Still, I ran from the Lord for nearly two more years. Wherever I went, however, the Lord had a witness there for me. I was at a drinking party one evening, nursing a beer along. My father was one of the most successful anti-drinking proponents I’ve ever met. I didn’t particularly care for the flavor of beer, but drinking was what you were supposed to do at a drinking party, so I usually sipped one beer for the entire evening (except for what I could secretly contribute to a nearby houseplant).

This evening, I was sitting across the room from a more dedicated drinker. He must have been watching me, for at one point he blurted out, “You really don’t belong here do you?” He was right.

Eventually, I developed a relationship with an individual who was involved with the occult. One day I found a “baggie” with a burned substance inside. “What’s this?” I asked, little prepared for the answer. “It’s a spell,” they answered. And more disturbing things began to happen.

It was during this time that I made the acquaintance of Jim Miller, who was hired for the summer at a plant where I was working. We were teamed together to operate a machine that sliced fir boards into slats, which would eventually become kite sticks.
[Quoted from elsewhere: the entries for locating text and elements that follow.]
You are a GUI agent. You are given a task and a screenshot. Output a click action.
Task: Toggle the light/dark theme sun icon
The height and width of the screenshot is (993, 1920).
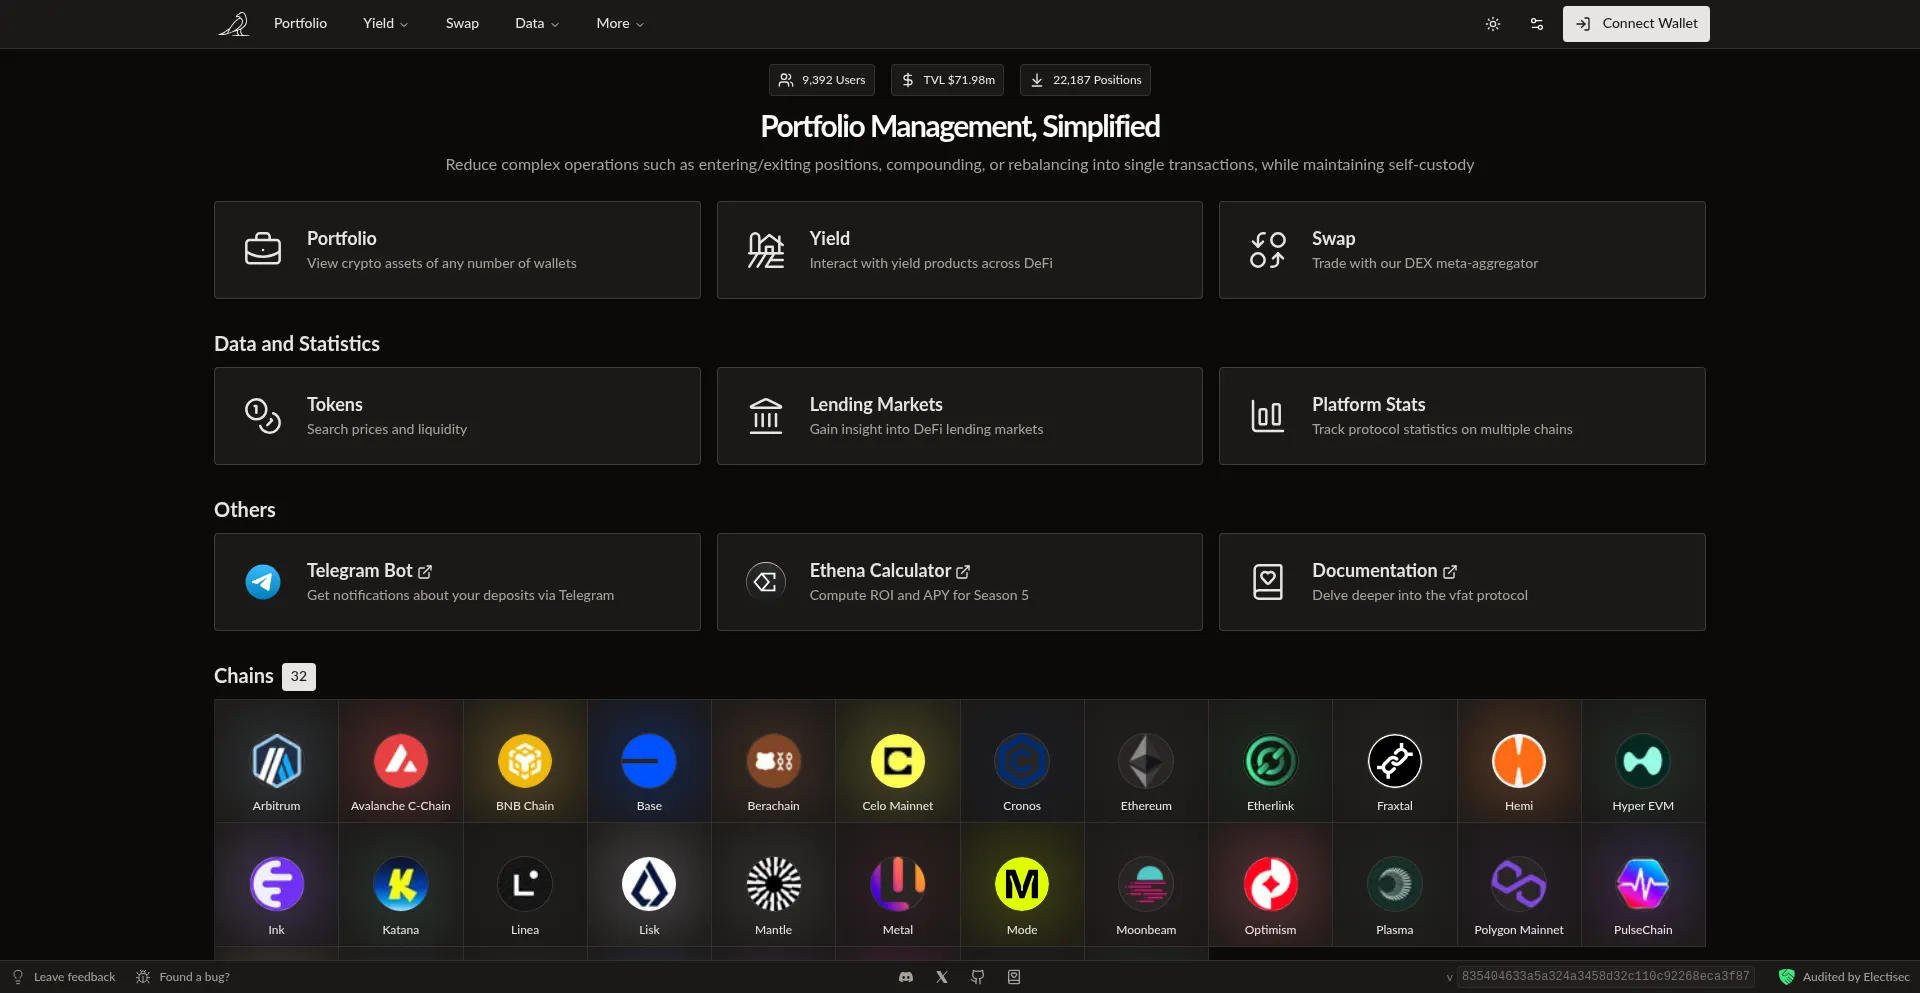pos(1492,24)
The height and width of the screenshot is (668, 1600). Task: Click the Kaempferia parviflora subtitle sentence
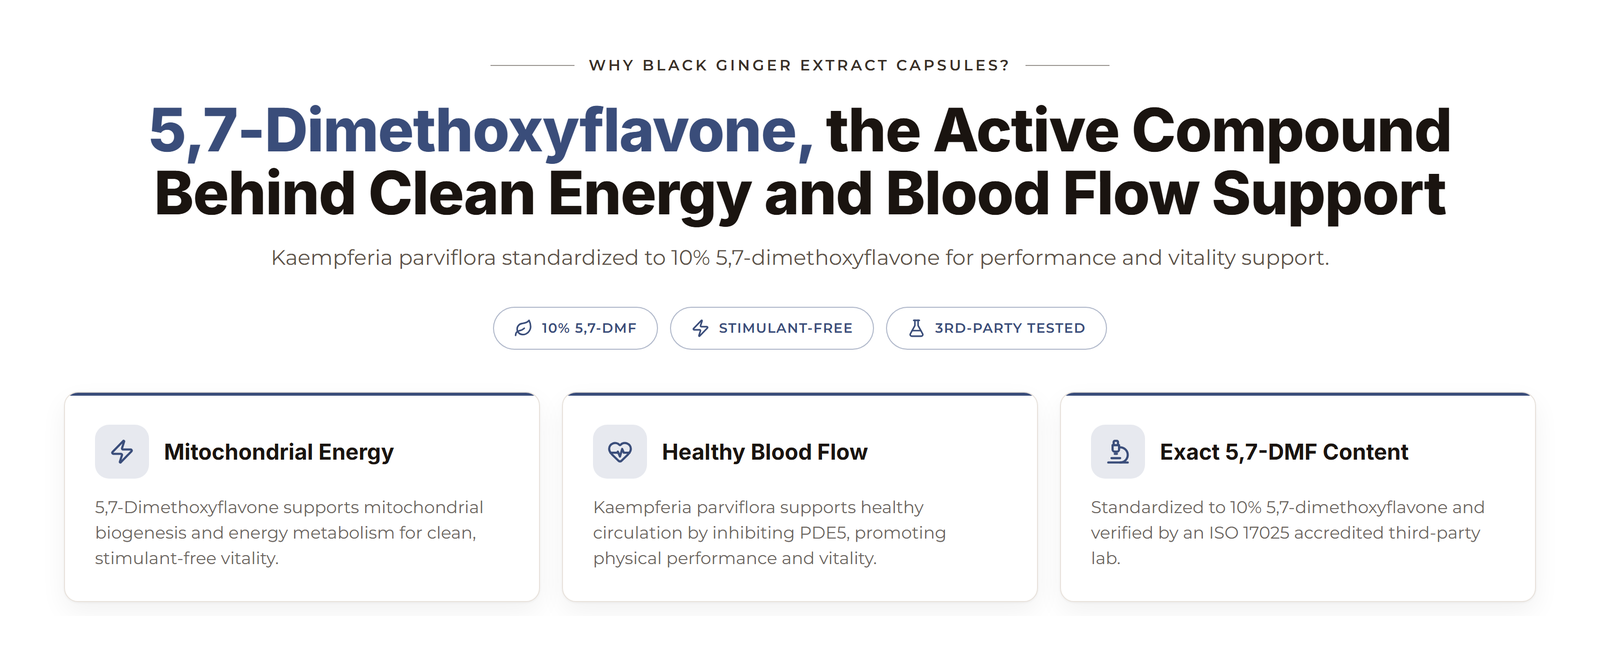click(800, 258)
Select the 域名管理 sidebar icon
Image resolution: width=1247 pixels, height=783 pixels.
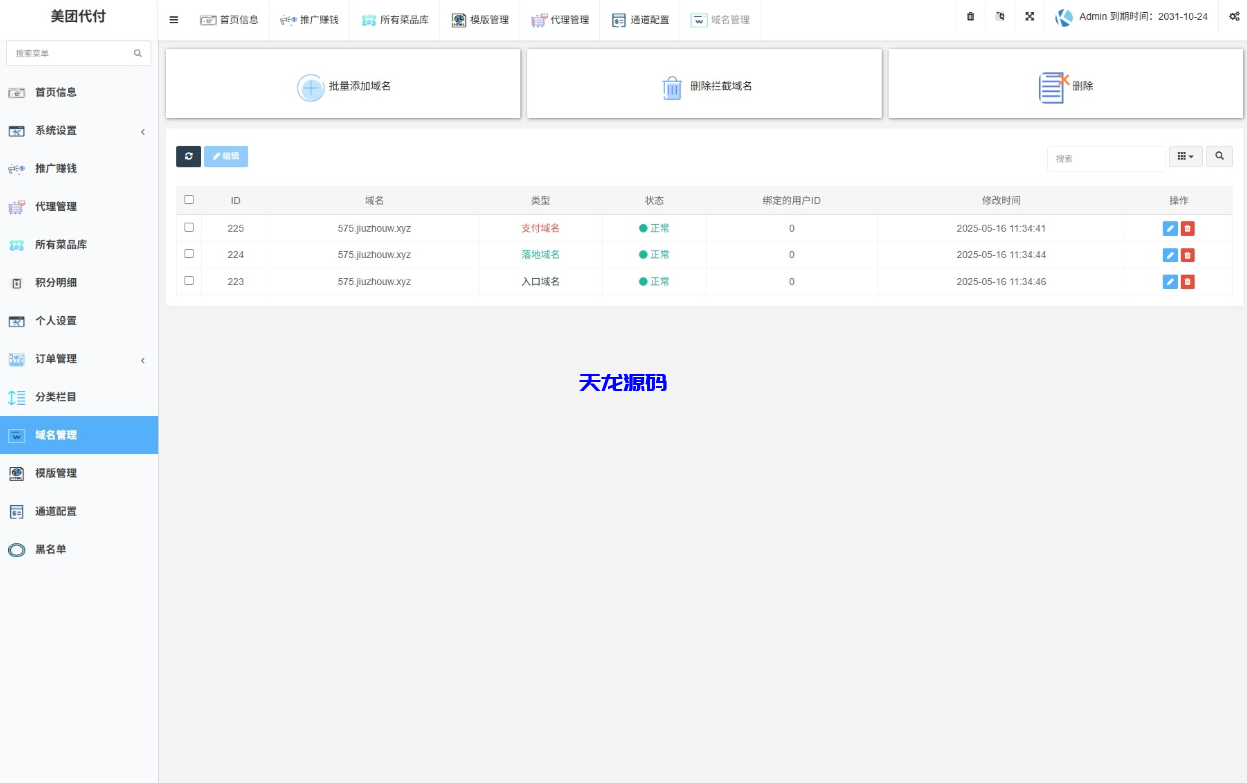pos(17,435)
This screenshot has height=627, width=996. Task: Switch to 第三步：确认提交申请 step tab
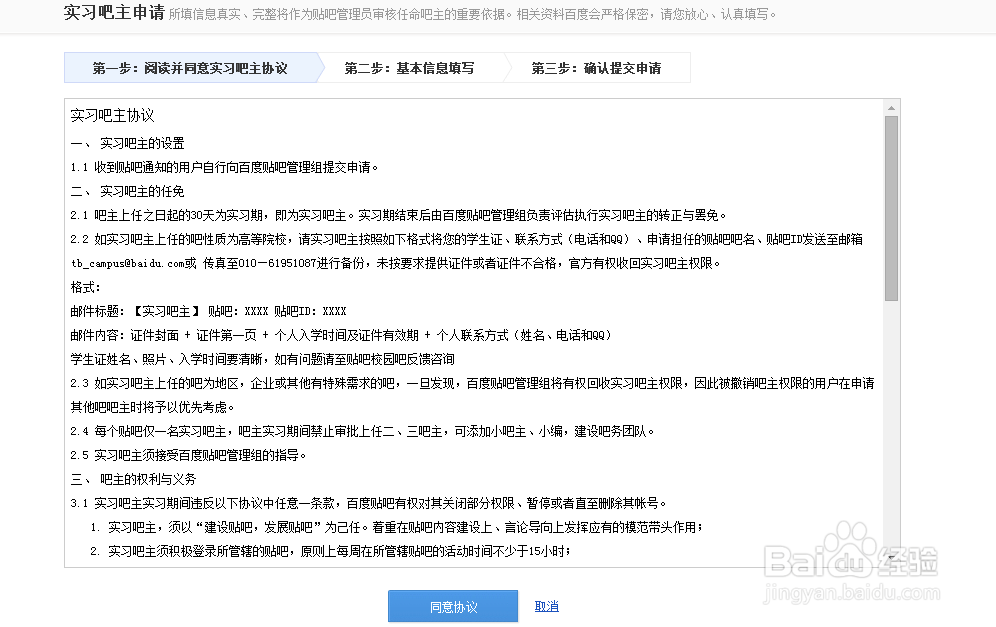tap(597, 67)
During the time that I was working with Jim, he often witnessed to our fellow workers. He didn’t often confront me, but I happened to be present at most of the conversations he had with others and heard the entire exchange. One evening, another worker came up to me and waved a gospel tract under my nose. “Beware,” he warned, “your co- worker is handing these things out.” I took it from him, read through it quickly, and then handed it back. “But this is true,” I said. He shook his head at me and went off to do his work.

At the end of August, Jim quit and went back to his position at Central Oregon Christian School. For myself, the “disturbing” things I had mentioned began to increase. One evening, things all came to a head. This individual with whom I had a relationship manifested another personality and began telling me all the things that they had been doing. It was the most disturbing and fearful time I have ever experienced. I became aware of my helplessness and my inability to change circumstances.

When I went to work that night, my mind was so wrapped up in my problems that I walked right past several coworkers who greeted me and later asked why I had ignored them. I sat in the rear of the break room, thinking, “What shall I do…what can I do?”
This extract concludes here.